List with components:

p

Selected optimal lag order.

fit

Fitted VAR model object of class varest.

roots_ok

Logical indicating if stability condition is satisfied.

serial_ok

Logical indicating if serial correlation test passed.

oos_mse

Out-of-sample mean squared error (if oos_eval = TRUE).

Arguments

F_combined

Numeric matrix (T x K) of factor scores to be modeled.

lag.max

Integer. Maximum lag order to consider. Default is 4.

type

Character string. Type of deterministic terms: "const" (default), "trend", "both", or "none".

p_pref

Character vector. Preferred information criteria for initial selection.
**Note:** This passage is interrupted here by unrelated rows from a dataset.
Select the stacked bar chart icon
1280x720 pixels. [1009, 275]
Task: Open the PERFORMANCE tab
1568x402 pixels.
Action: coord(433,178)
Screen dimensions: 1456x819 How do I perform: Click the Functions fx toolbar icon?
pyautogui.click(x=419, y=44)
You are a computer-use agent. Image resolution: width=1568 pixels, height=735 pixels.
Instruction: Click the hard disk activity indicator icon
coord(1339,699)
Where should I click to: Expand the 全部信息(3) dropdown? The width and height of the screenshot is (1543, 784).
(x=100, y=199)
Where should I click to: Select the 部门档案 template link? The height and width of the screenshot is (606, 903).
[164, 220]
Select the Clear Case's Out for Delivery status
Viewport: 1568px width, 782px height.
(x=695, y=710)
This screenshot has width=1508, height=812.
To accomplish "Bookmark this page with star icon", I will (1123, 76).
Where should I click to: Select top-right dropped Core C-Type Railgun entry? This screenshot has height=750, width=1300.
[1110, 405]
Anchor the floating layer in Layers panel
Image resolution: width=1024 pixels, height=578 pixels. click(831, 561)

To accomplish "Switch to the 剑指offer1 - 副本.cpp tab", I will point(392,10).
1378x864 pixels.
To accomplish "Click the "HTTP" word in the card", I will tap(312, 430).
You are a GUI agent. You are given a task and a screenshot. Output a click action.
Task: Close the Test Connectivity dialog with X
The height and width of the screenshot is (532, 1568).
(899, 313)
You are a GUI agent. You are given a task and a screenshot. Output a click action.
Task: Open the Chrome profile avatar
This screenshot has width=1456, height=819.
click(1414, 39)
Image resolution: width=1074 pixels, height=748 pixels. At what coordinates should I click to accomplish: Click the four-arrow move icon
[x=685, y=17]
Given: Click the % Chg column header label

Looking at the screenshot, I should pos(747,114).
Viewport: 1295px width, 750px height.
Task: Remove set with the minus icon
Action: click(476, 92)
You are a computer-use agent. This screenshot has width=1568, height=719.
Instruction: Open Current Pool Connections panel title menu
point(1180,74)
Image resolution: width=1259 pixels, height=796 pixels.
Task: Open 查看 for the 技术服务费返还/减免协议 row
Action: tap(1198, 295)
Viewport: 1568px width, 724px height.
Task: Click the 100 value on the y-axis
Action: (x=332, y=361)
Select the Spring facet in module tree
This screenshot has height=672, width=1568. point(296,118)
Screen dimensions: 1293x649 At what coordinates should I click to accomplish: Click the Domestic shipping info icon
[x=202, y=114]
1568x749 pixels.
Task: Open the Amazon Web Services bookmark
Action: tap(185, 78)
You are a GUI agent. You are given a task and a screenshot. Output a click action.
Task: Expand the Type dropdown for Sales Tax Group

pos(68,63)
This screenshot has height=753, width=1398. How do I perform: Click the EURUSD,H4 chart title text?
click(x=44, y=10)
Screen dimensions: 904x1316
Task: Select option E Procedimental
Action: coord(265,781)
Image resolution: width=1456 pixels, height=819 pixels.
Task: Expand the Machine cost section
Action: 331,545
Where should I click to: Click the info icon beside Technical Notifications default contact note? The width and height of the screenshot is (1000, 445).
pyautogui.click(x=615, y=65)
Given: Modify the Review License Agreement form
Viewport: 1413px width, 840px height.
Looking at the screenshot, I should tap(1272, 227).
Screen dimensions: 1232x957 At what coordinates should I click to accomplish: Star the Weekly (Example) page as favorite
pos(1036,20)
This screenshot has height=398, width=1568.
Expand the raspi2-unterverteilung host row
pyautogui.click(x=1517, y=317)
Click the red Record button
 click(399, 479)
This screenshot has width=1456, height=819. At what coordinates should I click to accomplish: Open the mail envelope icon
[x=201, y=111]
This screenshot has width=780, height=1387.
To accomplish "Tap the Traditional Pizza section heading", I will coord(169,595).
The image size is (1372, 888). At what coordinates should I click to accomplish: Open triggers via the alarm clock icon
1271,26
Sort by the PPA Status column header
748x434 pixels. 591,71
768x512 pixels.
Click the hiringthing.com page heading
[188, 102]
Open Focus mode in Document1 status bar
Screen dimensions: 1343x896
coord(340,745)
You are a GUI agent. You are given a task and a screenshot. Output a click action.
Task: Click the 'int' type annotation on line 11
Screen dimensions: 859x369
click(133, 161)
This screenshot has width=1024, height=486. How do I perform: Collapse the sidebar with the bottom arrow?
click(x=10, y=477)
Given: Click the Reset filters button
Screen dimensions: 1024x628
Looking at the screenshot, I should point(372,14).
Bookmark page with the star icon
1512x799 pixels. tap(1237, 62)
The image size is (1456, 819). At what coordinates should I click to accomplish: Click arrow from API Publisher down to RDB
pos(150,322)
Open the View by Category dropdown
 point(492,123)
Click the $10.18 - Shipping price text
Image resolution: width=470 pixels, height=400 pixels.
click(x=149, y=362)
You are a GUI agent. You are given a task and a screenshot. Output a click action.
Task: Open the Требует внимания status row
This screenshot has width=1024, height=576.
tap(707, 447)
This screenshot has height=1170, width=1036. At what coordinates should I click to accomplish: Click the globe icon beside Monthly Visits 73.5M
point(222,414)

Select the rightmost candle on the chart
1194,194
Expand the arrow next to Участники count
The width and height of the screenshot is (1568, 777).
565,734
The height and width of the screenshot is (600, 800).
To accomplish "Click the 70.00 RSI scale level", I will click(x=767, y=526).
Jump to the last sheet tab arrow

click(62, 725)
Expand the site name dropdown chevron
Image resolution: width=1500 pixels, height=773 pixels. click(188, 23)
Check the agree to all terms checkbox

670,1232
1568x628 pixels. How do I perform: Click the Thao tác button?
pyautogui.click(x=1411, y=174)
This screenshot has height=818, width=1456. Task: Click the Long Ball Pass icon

Default is c("SC(n)", "HQ(n)").

alpha

Numeric. Significance level for serial correlation test. Default is 0.05.

oos_eval

Logical. Should out-of-sample evaluation be performed? Default is TRUE.

oos_start

Numeric. Proportion of sample to use for training in OOS validation. Default is 0.7.

verbose

Logical; print progress information. Default TRUE.

Details

The function combines multiple selection criteria: (1) information criteria (AIC, BIC, HQ), (2) VAR stability (eigenvalue modulus < 1), (3) Portmanteau test for serial correlation, and (4) out-of-sample forecast performance. Returns the model that best balances these considerations.